Those of us who are accustomed to work with standards like ISO/TS 16949 are also accustomed to “hear voices”: the voice of the customer, the voice of the stakeholders, and so on. The only voice we are not accustomed to hear is the voice of quality. Perhaps this should be called the “sounds of silence,” since quality managers are almost invariably the last to be listened to, but the first to be accused during any quality trial.
The point I want to raise concerns measurements, the devices used to produce measurement data, and how these devices are used. I don’t intend to accuse the entire device industry; I only want to give some indications on how this process could be made more effective, based on my field experience.
First, let’s acknowledge that quality assurance is still a legend—quality control is the reality. Therefore we must take measurements, and therefore we need measurement devices. Statistics are used to evaluate but not to predict process performances. Consider the automotive industry, which frequently requires Cpks higher than 1.67 and 100-percent inspection. While developing new products or processes, or transferring production from one site to another, manufacturers focus not on understanding the process and the products that result. Instead, they focus on measuring the product, therefore demonstrating how little confidence there is in the production process—or their knowledge of it. It reminds me of when I worked at developing structural adhesives: “It works, but let’s add some fasteners” (and a belt and braces).

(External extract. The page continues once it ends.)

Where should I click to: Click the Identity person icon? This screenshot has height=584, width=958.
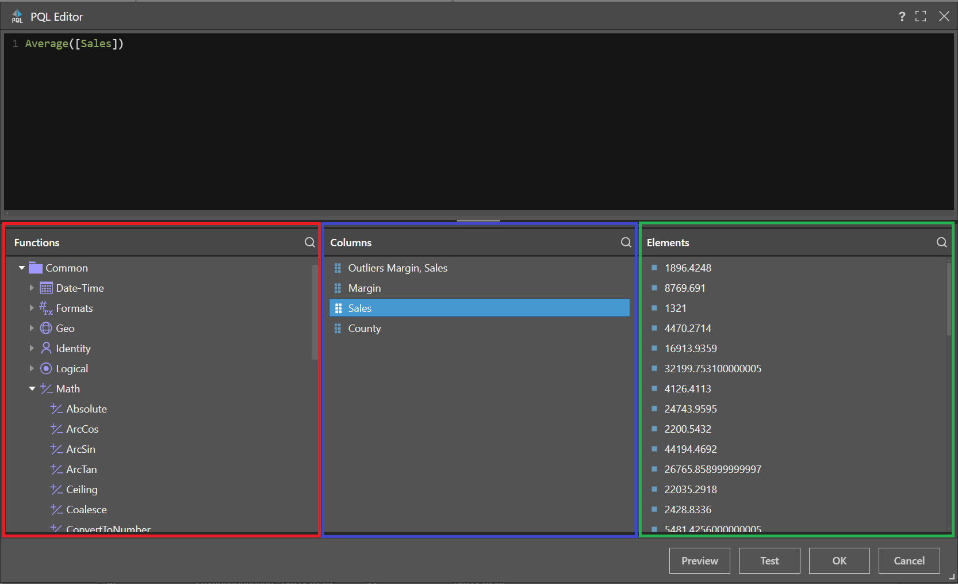(45, 348)
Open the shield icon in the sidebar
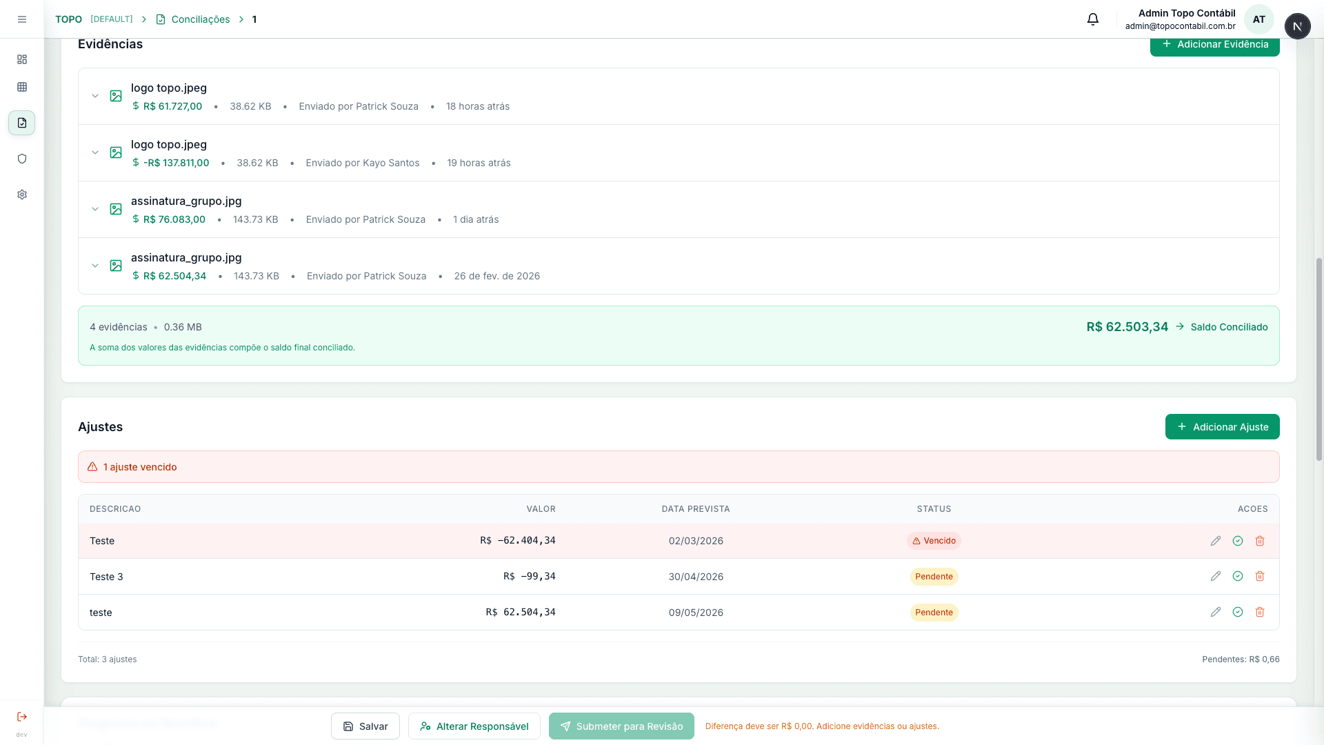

What does this approach cost manufacturers? And is it a quality or a nonquality cost? If a process is stable, and I get the proof via the statistical studies, why should I intensely measure its output? That takes time, which contributes to higher production costs, and the process requires measurement devices, which increases assets costs. And that’s not factoring in the cost of controlling these devices.
I’m not saying that we shouldn’t control the products, but we should control them more effectively. If a measurement system that uses one CMM turns out to be more effective, and more cost-effective, than a system made of 50 or more calipers, well, let’s go with the CMM. If I want to prevent using the wrong sort of steel to make my fasteners, why would I test them after production? Wouldn’t it make more sense to keep the production process under control? Shouldn’t I test the incoming bars with a spectrometer and forget about the after-production quality control?
The Automotive Industry Action Group’s (AIAG) Advanced Product and Quality Planning (APQP) manual is a quality bible for many of us. Its introduction clearly implies that measurements—both of the process and the product characteristics and parameters—need to be identified. But instead of putting into practice the “do what’s necessary,” principle from the now-defunct QS 9000, the more common approach to this mandate is, “Let’s measure them all.” To make matters worse, this “belt and braces” approach drives many managers to ensure their measurement devices are calibrated by independent, ISO/IEC 17025 or equivalent, accredited laboratories.
Again, I’m not totally against this approach, yet common experience has shown me that:
• Most companies do not define and document the acceptance criteria of calibration results. They simply file the calibration lab certificate. Often they don’t even read it.
• Accredited laboratory certificates don’t document an evaluation of the device.
• Quality managers rarely show even the basic skills (such as knowledge and competence) of metrology. Therefore they neither know nor understand the risks of the measuring process. I often wonder whether they even think of subjecting the process to an FMEA-like risk assessment. Their approach is like how we use a scale to keep our own weight under control, or a thermometer to monitor fever: We assume the device works correctly, and it doesn’t occur to us to take it to an accredited lab for calibration.
A well-known ball-bearing manufacturer has a process by which 100 percent of the bearings are inspected before packaging. Each inspection device costs about $80,000, but the devices inspect only two-thirds of the bearings’ surfaces. As for the process controls, well, we’d better off predicting the outcome of a horse race.
Accredited laboratories could do a more effective job by educating manufacturers about the risk implied in controlling devices used for process and product measurement. Measurement device manufacturers should work more closely with their customers to develop more effective and meaningful measures, and devices.
Among the many slogans about quality, we should include the principle, “Correctly measure what should be measured when it’s correct to measure it.” I wish both the measurement device industry and accredited laboratories would educate their manufacturing customers to a more sophisticated measurement culture. Then maybe we’ll start hearing the voice of quality assurance.